Buddhist temple in Okinoshima, Japan

Oki Kokubun-ji (隠岐国分寺) is a Buddhist temple in the Ikedafuro neighborhood of the town of Okinoshima, Shimane Prefecture Japan. It belongs to the Tōji Shingon-sect, and its honzon is Shaka Nyōrai. It is the successor to one of provincial temples established by Emperor Shōmu during the Nara period (710 - 794). Due to this connection, the foundations of the Nara period temple which overlap the present day complex were designated as a National Historic Site in 1934, with the area under protection expanded in 2018. It is especially known for the Renge-emai dance (隠岐国分寺蓮華会舞), a rural bugaku performance with masks and costumes suggesting a Heian period origin, that is a National Intangible Folk Cultural Property) that is held every April 21.

==History==
The Shoku Nihongi records that in 741, as the country recovered from a major smallpox epidemic, Emperor Shōmu ordered that a monastery and nunnery be established in every province, the kokubunji (国分寺). These temples were built to a semi-standardized template, and served both to spread Buddhist orthodoxy to the provinces, and to emphasize the power of the Nara period centralized government under the Ritsuryō system.
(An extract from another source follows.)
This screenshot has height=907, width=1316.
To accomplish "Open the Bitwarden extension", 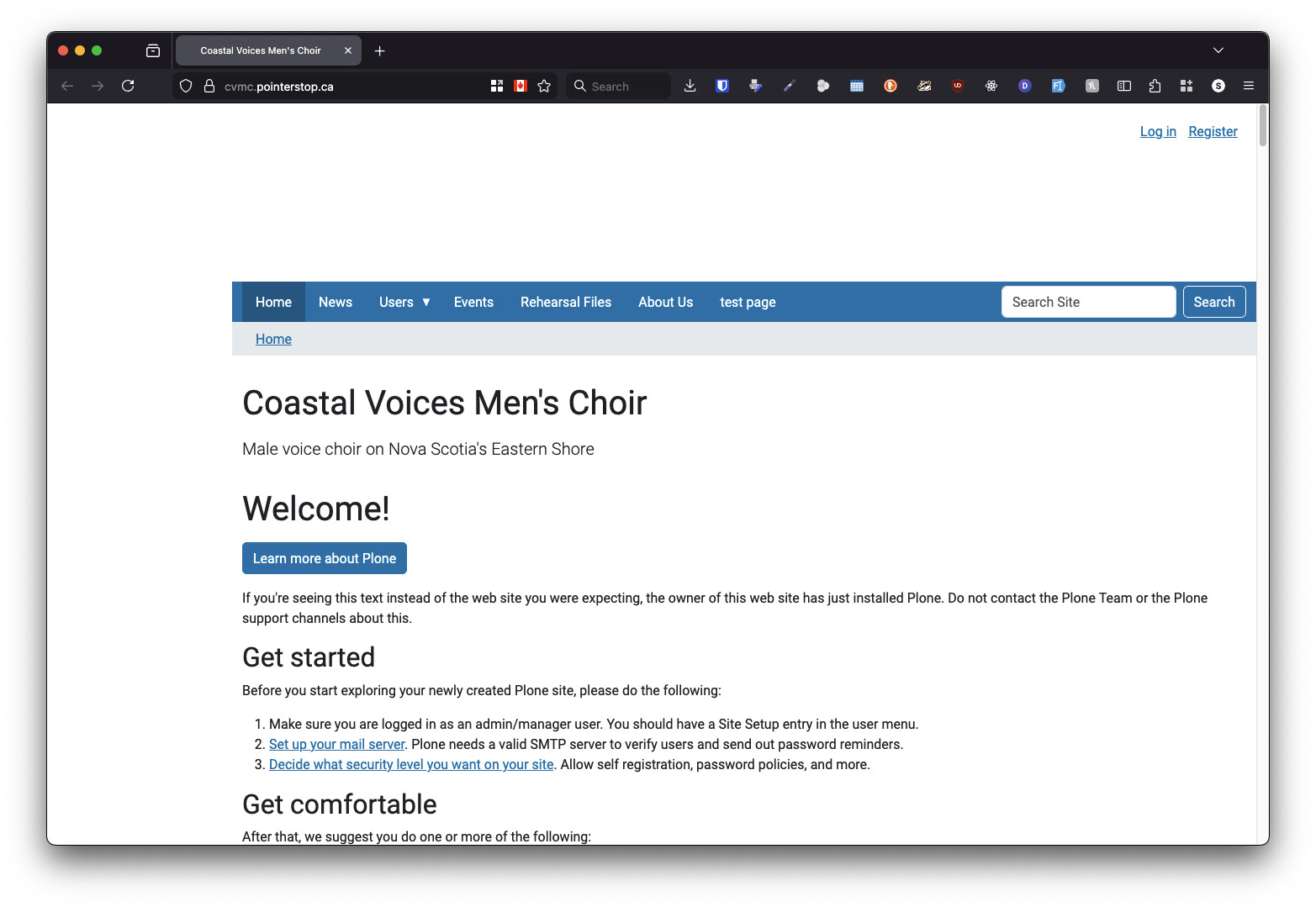I will pyautogui.click(x=721, y=86).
The Oki Kokubun-ji is located on the northern hills of Yabihei-ya, the largest plain on Dōgojima, the main island of the Oki Islands. The Tairajinja Kofun, the largest in the Oki Islands, is located near this temple, and the area has long been the center of the Oki region. The exact date of its founding is unknown, but it s believed to have been built around the time of the imperial edict for the construction of Kokubunji temples in 741. According to the entry for May 26, 867 in the Nihon Sandai Jitsuroku, statues of the Four Heavenly Kings were sent to the five provinces close to Silla: Hoki, Izumo, Iwami, Oki, and Nagato, and they were ordered to be set up training halls to subjugate Silla and four monks from the Kokubunji temples were assigned to perform rituals. In the case of Oki, the statues of the Four Heavenly Kings were enshrined within the grounds of Oki Kokubun-ji. Per the Engishiki, enacted in 927, tax regulations were enacted which assigned 5,000 bundles of rice as the tax for the upkeep of Oki Kokubun-ji temple. Most of the kokubunji temples throughout the country fell into decline after the Heian period, but the Oki Kokubun-ji continued.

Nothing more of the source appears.